Car la situation reste inchangée malgré les alertes auprès de la municipalité et de la police : « Ils se sont tous déjà déplacés, les policiers ont mis des amendes… Mais c’est leur site qui n’est pas adapté pour cette zone artisanale », analyse Salem.

Le problème va croître avec Noël et le confinement

Vers 10 heures du matin, le directeur du site strasbourgeois d’Amazon vient à notre rencontre. Mais Cyril Hetzel n’est pas là pour nous répondre. Il se contente de nous indiquer une adresse mail à qui envoyer nos questions pour « faire l’interview proprement. » Le responsable demande aussi de ne pas photographier l’entrepôt.

Plus tard, l’entreprise indiquera à Rue89 Strasbourg que « dans l’organisation d’Amazon, il n’y a pas de parking dédié aux livreurs mais une gestion par vague de chauffeurs, pour récupérer les colis dans le hangar. L’idée c’est d’avoir un flux continu et organisé. » Interrogé sur les mesures prises pour réduire les embouteillages, l’entreprise évoque des actions de « communication et de sensibilisation des livreurs ».

Amazon et ses sous-traitants, comme Globe Express, cherchent une aire de parking pour permettre aux livreurs de stationner hors de la rue Livio. (Photo Guillaume Krempp / Rue89 Strasbourg / cc)

Joint par téléphone, Anthony Caviglia, manager chez Globe Express, un sous-traitant d’Amazon, explique l’origine des bouchons récurrents : « Nous avons des vagues d’entrées dans l’entrepôt à heures fixes. Ce qui nous laisse un timing de 10 minutes pour synchroniser l’entrée de 12 vans, le moindre grain de sable qui vient perturber la routine peut générer des bouchons ce que nous essayons d’éviter au maximum. Nous travaillons constamment avec Amazon pour limiter l’impact de notre activité sur le voisinage et la circulation Rue Livio. »

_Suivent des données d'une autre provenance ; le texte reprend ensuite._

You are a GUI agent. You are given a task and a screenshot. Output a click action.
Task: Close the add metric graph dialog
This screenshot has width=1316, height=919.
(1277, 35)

Amazon à la recherche d’un nouveau parking

Le cadre de Globe Express affirme aussi qu’Amazon est à la recherche d’un nouveau site pour permettre aux sous-traitants de stationner à proximité de la rue Livio. « Une solution de parking est à l’étude actuellement », confirme la multinationale. Pour Anthony Caviglia, une solution doit être trouvée le plus rapidement possible, car la problématique risque de croître avec l’augmentation des commandes liées au reconfinement et à la période de Noël.

En deux heures sur place, trois vagues d’une dizaine de camionnettes ont forcé des automobilistes à rouler à contresens. Vers 10 heures, c’est un semi-remorque qui a bloqué la circulation au niveau de la quincaillerie Ferbat. Un conducteur de Globe Express analyse : « Depuis qu’ils ont mis en place un portail, les routiers galèrent pour entrer sur le parking. » Portail lui-même installé… à cause du stationnement des livreurs Amazon.